[Records from a data source]
-*-
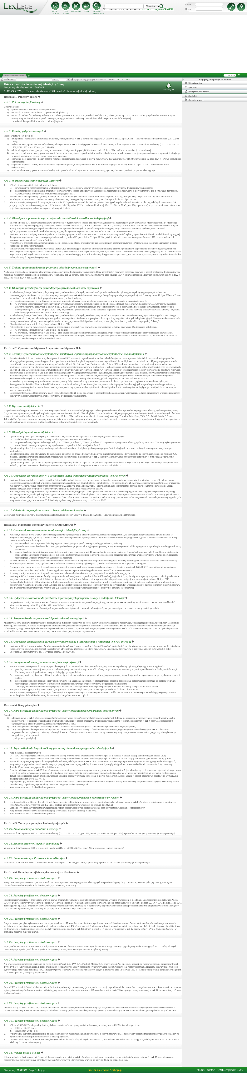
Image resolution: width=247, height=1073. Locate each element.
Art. (43, 969)
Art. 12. (45, 530)
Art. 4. (56, 218)
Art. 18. (58, 748)
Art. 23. (31, 878)
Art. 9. (29, 432)
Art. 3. (31, 180)
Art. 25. (31, 918)
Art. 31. (22, 1052)
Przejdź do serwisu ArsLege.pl (104, 1070)
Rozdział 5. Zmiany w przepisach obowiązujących (34, 823)
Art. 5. (51, 267)
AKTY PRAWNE (65, 12)
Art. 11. (44, 510)
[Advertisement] (123, 44)
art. (79, 138)
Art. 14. (44, 618)
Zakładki (191, 95)
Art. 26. (31, 942)
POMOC (211, 1070)
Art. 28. (31, 982)
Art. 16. (41, 662)
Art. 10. (65, 475)
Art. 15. (68, 641)
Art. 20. (31, 828)
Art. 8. (22, 406)
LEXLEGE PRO (123, 79)
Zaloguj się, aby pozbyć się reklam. (214, 79)
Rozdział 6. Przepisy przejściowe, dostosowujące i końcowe (40, 872)
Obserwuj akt (169, 87)
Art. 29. (31, 1003)
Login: (188, 4)
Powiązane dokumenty (197, 91)
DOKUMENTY (76, 12)
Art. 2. (24, 131)
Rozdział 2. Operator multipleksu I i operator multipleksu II (41, 348)
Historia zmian (193, 83)
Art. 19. (62, 797)
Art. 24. (31, 895)
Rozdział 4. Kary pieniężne (20, 705)
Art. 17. (61, 710)
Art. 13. (64, 597)
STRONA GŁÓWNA (55, 12)
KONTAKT (222, 1070)
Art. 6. (52, 287)
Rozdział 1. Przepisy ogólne (20, 96)
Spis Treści (191, 87)
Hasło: (188, 9)
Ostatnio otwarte (194, 99)
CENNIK (86, 12)
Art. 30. (31, 1020)
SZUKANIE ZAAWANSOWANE (97, 12)
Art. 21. (32, 843)
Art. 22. (35, 858)
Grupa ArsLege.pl (37, 1070)
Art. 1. (22, 102)
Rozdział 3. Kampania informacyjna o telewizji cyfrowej (38, 524)
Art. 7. (74, 353)
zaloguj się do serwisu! (158, 9)
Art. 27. (31, 959)
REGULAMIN (236, 1070)
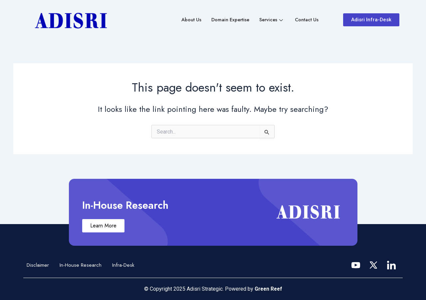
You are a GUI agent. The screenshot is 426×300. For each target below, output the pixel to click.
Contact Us (306, 20)
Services (270, 20)
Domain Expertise (228, 20)
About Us (188, 20)
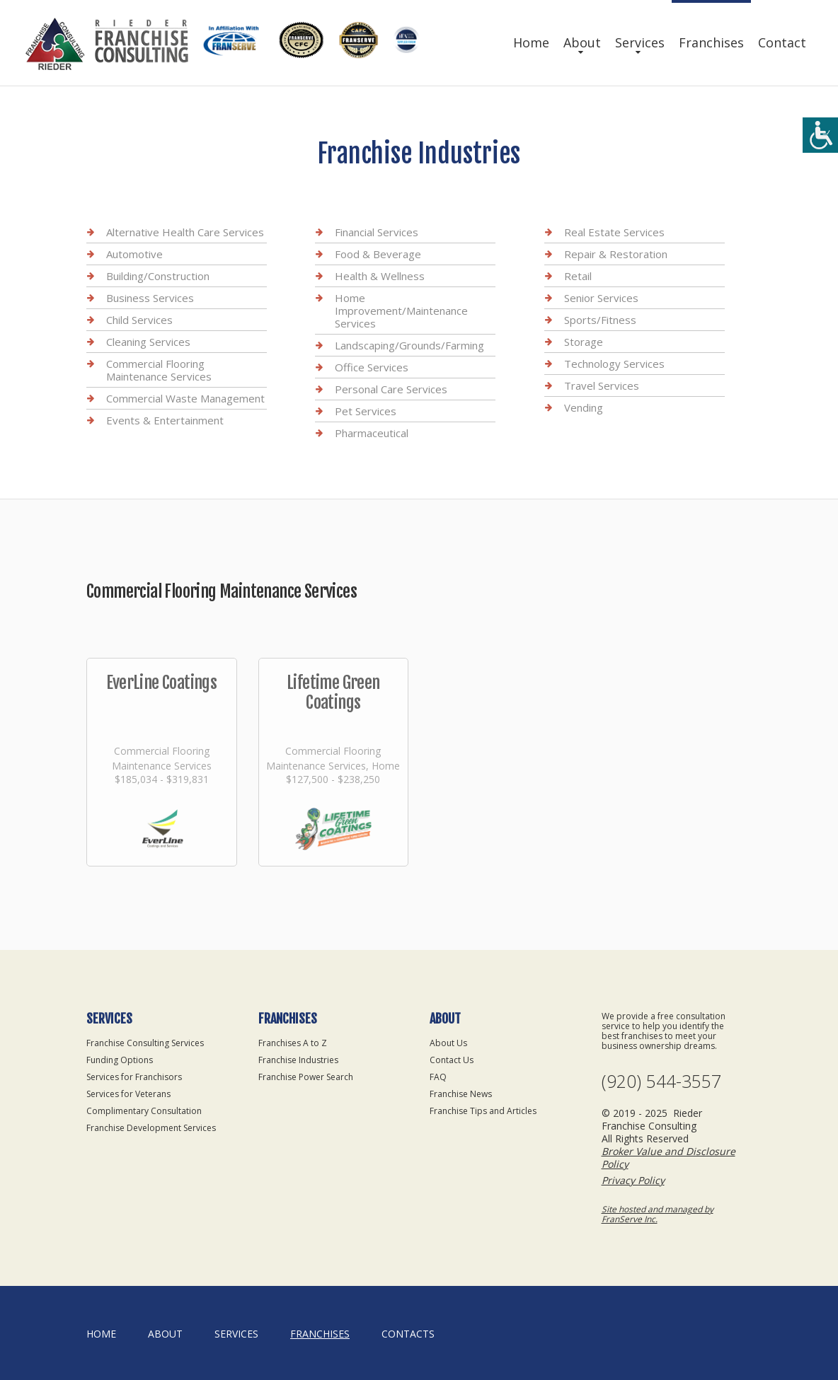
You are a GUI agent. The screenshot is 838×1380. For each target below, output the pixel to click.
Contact (782, 42)
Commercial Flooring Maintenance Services (159, 369)
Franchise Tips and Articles (483, 1111)
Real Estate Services (614, 232)
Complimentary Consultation (144, 1111)
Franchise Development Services (151, 1128)
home (101, 1333)
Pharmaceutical (371, 433)
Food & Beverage (378, 254)
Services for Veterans (128, 1094)
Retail (578, 276)
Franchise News (461, 1094)
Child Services (139, 320)
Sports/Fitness (600, 320)
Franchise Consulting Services (145, 1043)
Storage (583, 342)
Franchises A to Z (292, 1043)
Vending (583, 407)
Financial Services (376, 232)
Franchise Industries (298, 1060)
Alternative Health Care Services (185, 232)
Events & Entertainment (165, 420)
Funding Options (119, 1060)
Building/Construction (158, 276)
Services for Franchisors (134, 1077)
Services (640, 42)
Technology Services (614, 363)
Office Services (371, 367)
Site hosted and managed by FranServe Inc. (657, 1214)
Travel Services (601, 385)
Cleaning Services (148, 342)
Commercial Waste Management (185, 398)
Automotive (134, 254)
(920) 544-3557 (661, 1081)
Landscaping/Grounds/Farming (409, 345)
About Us (448, 1043)
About (582, 42)
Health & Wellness (380, 276)
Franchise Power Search (305, 1077)
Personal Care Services (391, 389)
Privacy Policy (633, 1180)
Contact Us (451, 1060)
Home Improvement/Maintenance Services (401, 310)
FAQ (438, 1077)
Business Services (150, 298)
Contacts (408, 1333)
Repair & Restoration (615, 254)
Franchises (711, 42)
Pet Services (365, 411)
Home (531, 42)
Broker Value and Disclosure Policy (668, 1157)
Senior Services (601, 298)
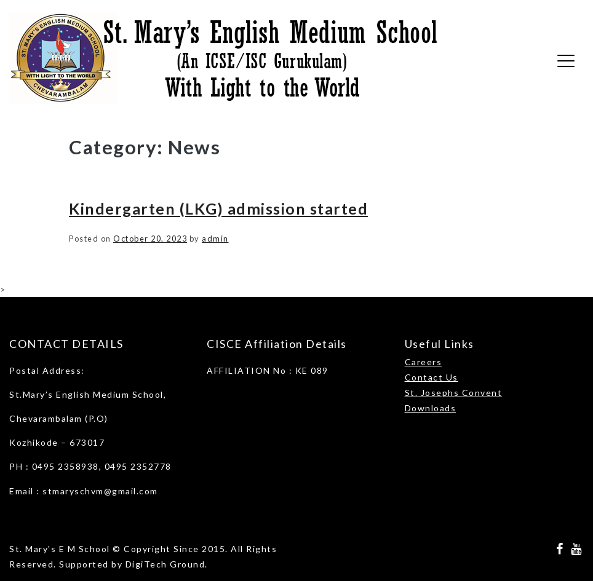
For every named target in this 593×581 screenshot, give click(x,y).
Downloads (430, 408)
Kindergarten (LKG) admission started (218, 208)
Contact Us (431, 377)
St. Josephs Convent (454, 392)
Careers (423, 362)
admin (215, 238)
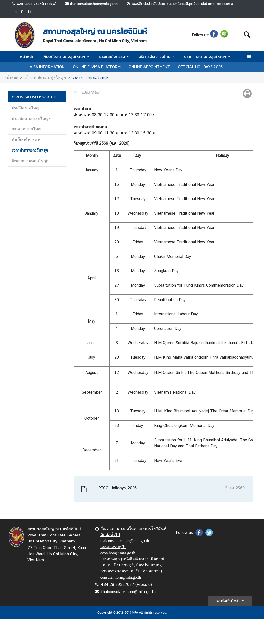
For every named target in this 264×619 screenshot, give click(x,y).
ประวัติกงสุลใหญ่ (25, 107)
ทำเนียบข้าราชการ (26, 139)
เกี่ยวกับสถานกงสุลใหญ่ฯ (66, 56)
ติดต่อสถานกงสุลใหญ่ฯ (30, 160)
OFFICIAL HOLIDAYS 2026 (200, 67)
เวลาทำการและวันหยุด (90, 77)
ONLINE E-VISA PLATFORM (97, 67)
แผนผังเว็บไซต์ (230, 600)
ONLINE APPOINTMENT (149, 67)
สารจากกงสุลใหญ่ (26, 129)
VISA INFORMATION (47, 67)
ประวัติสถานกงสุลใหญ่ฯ (31, 118)
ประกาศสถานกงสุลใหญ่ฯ (208, 56)
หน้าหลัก (27, 56)
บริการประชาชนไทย (157, 56)
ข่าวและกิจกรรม (115, 56)
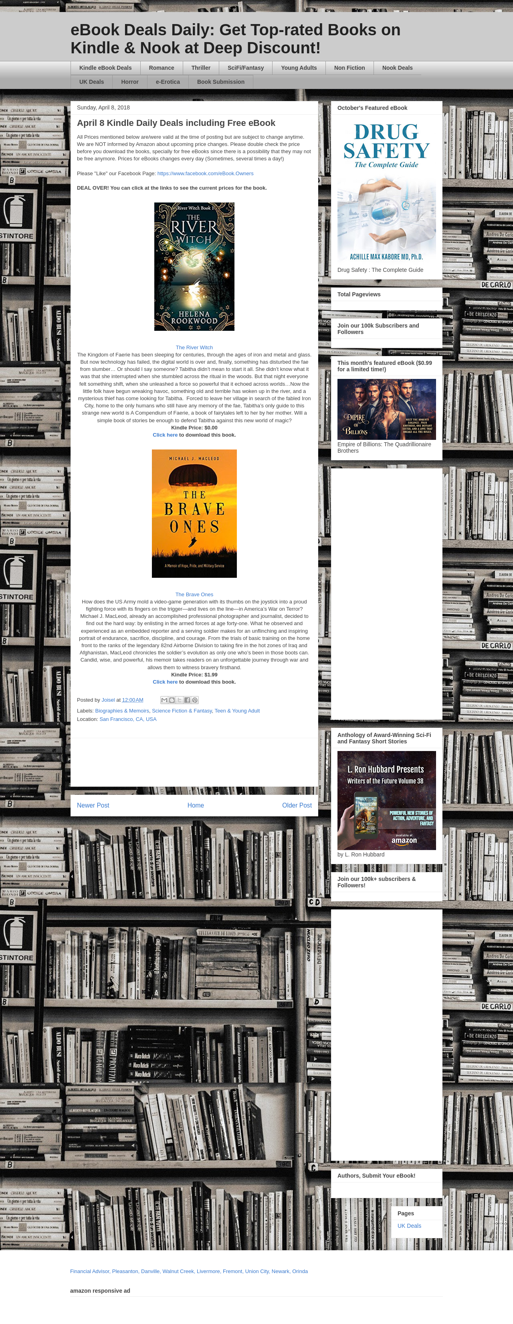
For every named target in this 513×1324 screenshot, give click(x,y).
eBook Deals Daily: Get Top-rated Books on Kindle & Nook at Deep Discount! (236, 39)
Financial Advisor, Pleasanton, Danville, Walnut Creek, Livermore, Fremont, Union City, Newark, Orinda (189, 1271)
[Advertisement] (271, 762)
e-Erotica (168, 82)
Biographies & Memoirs (122, 711)
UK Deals (91, 82)
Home (196, 805)
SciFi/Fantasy (246, 68)
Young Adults (299, 68)
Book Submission (220, 82)
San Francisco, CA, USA (127, 719)
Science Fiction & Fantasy (182, 711)
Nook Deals (397, 68)
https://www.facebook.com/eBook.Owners (206, 173)
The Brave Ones (195, 594)
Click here (165, 435)
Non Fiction (349, 68)
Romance (161, 68)
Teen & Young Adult (237, 711)
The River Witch (194, 347)
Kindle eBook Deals (105, 68)
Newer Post (93, 805)
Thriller (201, 68)
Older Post (297, 805)
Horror (130, 82)
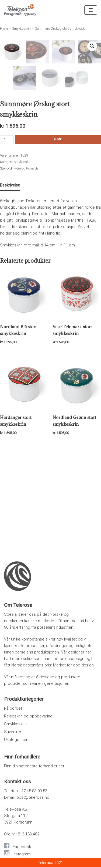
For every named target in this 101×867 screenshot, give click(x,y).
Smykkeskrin (21, 28)
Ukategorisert (16, 739)
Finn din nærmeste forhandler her (34, 766)
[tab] (10, 286)
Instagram (22, 854)
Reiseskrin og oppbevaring (28, 716)
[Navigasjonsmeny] (90, 10)
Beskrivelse (10, 286)
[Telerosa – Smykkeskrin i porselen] (20, 10)
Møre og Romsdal (26, 269)
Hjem (4, 28)
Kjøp (58, 240)
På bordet (13, 708)
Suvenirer (12, 731)
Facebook (22, 846)
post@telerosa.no (32, 797)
-*-
Rewrite every line of the records above, replacing "GUI agent" with "web assistant" wherever it occurs and keeping all else the same. Leave the pictures out.

Image resolution: width=247, height=1073. Locate each element.
Art. (43, 969)
Art. 12. (45, 530)
Art. 4. (56, 218)
Art. 18. (58, 748)
Art. 23. (31, 878)
Art. 9. (29, 432)
Art. 3. (31, 180)
Art. 25. (31, 918)
Art. 31. (22, 1052)
Przejdź do serwisu ArsLege.pl (104, 1070)
Rozdział 5. Zmiany w przepisach obowiązujących (34, 823)
Art. 5. (51, 267)
AKTY PRAWNE (65, 12)
Art. 11. (44, 510)
[Advertisement] (123, 44)
art. (79, 138)
Art. 14. (44, 618)
Zakładki (191, 95)
Art. 26. (31, 942)
POMOC (211, 1070)
Art. 28. (31, 982)
Art. 16. (41, 662)
Art. 10. (65, 475)
Art. 15. (68, 641)
Art. 20. (31, 828)
Art. 8. (22, 406)
LEXLEGE PRO (123, 79)
Zaloguj się, aby pozbyć się reklam. (214, 79)
Rozdział 6. Przepisy przejściowe, dostosowujące i końcowe (40, 872)
Obserwuj akt (169, 87)
Art. 29. (31, 1003)
Login: (188, 4)
Powiązane dokumenty (197, 91)
DOKUMENTY (76, 12)
Art. 2. (24, 131)
Rozdział 2. Operator multipleksu I i operator multipleksu II (41, 348)
Historia zmian (193, 83)
Art. 19. (62, 797)
Art. 24. (31, 895)
Rozdział 4. Kary pieniężne (20, 705)
Art. 17. (61, 710)
Art. 13. (64, 597)
STRONA GŁÓWNA (55, 12)
KONTAKT (222, 1070)
Art. 6. (52, 287)
Rozdział 1. Przepisy ogólne (20, 96)
Spis Treści (191, 87)
Hasło: (188, 9)
Ostatnio otwarte (194, 99)
CENNIK (86, 12)
Art. 30. (31, 1020)
SZUKANIE ZAAWANSOWANE (97, 12)
Art. 21. (32, 843)
Art. 22. (35, 858)
Grupa ArsLege.pl (37, 1070)
Art. 1. (22, 102)
Rozdział 3. Kampania informacyjna o telewizji cyfrowej (38, 524)
Art. 7. (74, 353)
zaloguj się do serwisu! (158, 9)
Art. 27. (31, 959)
REGULAMIN (236, 1070)
You are a web assistant. The screenshot is 426×300. For each target below, output the pixel to click.
Contact Us (306, 20)
Services (270, 20)
Domain Expertise (228, 20)
About Us (188, 20)
You are a web assistant. The screenshot is 838×1380. For each target below, output the pixel to click.
Contact (782, 42)
Commercial Flooring Maintenance Services (159, 369)
Franchise Tips and Articles (483, 1111)
Real Estate Services (614, 232)
Complimentary Consultation (144, 1111)
Franchise Development Services (151, 1128)
home (101, 1333)
Pharmaceutical (371, 433)
Food & Beverage (378, 254)
Services for Veterans (128, 1094)
Retail (578, 276)
Franchise News (461, 1094)
Child Services (139, 320)
Sports/Fitness (600, 320)
Franchise Consulting Services (145, 1043)
Storage (583, 342)
Franchises A to Z (292, 1043)
Vending (583, 407)
Financial Services (376, 232)
Franchise Industries (298, 1060)
Alternative Health Care Services (185, 232)
Events & Entertainment (165, 420)
Funding Options (119, 1060)
Building/Construction (158, 276)
Services for Franchisors (134, 1077)
Services (640, 42)
Technology Services (614, 363)
Office Services (371, 367)
Site hosted and managed by FranServe Inc. (657, 1214)
Travel Services (601, 385)
Cleaning Services (148, 342)
Commercial Waste Management (185, 398)
Automotive (134, 254)
(920) 544-3557 (661, 1081)
Landscaping/Grounds/Farming (409, 345)
About Us (448, 1043)
About (582, 42)
Health & Wellness (380, 276)
Franchise Power Search (305, 1077)
Personal Care Services (391, 389)
Privacy Policy (633, 1180)
Contact Us (451, 1060)
Home Improvement/Maintenance Services (401, 310)
FAQ (438, 1077)
Business Services (150, 298)
Contacts (408, 1333)
Repair & Restoration (615, 254)
Franchises (711, 42)
Pet Services (365, 411)
Home (531, 42)
Broker Value and Disclosure Policy (668, 1157)
Senior Services (601, 298)
For every named target in this 593×581 screenshot, give click(x,y).
Downloads (430, 408)
Kindergarten (LKG) admission started (218, 208)
Contact Us (431, 377)
St. Josephs Convent (454, 392)
Careers (423, 362)
admin (215, 238)
For every named target in this 264×619 screenshot, give click(x,y).
ประวัติกงสุลใหญ่ (25, 107)
ทำเนียบข้าราชการ (26, 139)
เกี่ยวกับสถานกงสุลใหญ่ฯ (66, 56)
ติดต่อสถานกงสุลใหญ่ฯ (30, 160)
OFFICIAL HOLIDAYS 2026 (200, 67)
เวลาทำการและวันหยุด (90, 77)
ONLINE E-VISA PLATFORM (97, 67)
แผนผังเว็บไซต์ (230, 600)
ONLINE APPOINTMENT (149, 67)
สารจากกงสุลใหญ่ (26, 129)
VISA INFORMATION (47, 67)
ประวัติสถานกงสุลใหญ่ฯ (31, 118)
ประกาศสถานกงสุลใหญ่ฯ (208, 56)
หน้าหลัก (27, 56)
บริการประชาชนไทย (157, 56)
ข่าวและกิจกรรม (115, 56)
For every named target in this 513×1324 screenshot, give click(x,y).
eBook Deals Daily: Get Top-rated Books on Kindle & Nook at Deep Discount! (236, 39)
Financial Advisor, Pleasanton, Danville, Walnut Creek, Livermore, Fremont, Union City, Newark, Orinda (189, 1271)
[Advertisement] (271, 762)
e-Erotica (168, 82)
Biographies & Memoirs (122, 711)
UK Deals (91, 82)
Home (196, 805)
SciFi/Fantasy (246, 68)
Young Adults (299, 68)
Book Submission (220, 82)
San Francisco, CA, USA (127, 719)
Science Fiction & Fantasy (182, 711)
Nook Deals (397, 68)
https://www.facebook.com/eBook.Owners (206, 173)
The Brave Ones (195, 594)
Click here (165, 435)
Non Fiction (349, 68)
Romance (161, 68)
Teen & Young Adult (237, 711)
The River Witch (194, 347)
Kindle eBook Deals (105, 68)
Newer Post (93, 805)
Thriller (201, 68)
Older Post (297, 805)
Horror (130, 82)
For every named target in this 101×867 screenshot, give click(x,y).
Smykkeskrin (21, 28)
Ukategorisert (16, 739)
Finn din nærmeste forhandler her (34, 766)
[tab] (10, 286)
Instagram (22, 854)
Reiseskrin og oppbevaring (28, 716)
[Navigasjonsmeny] (90, 10)
Beskrivelse (10, 286)
[Telerosa – Smykkeskrin i porselen] (20, 10)
Møre og Romsdal (26, 269)
Hjem (4, 28)
Kjøp (58, 240)
På bordet (13, 708)
Suvenirer (12, 731)
Facebook (22, 846)
post@telerosa.no (32, 797)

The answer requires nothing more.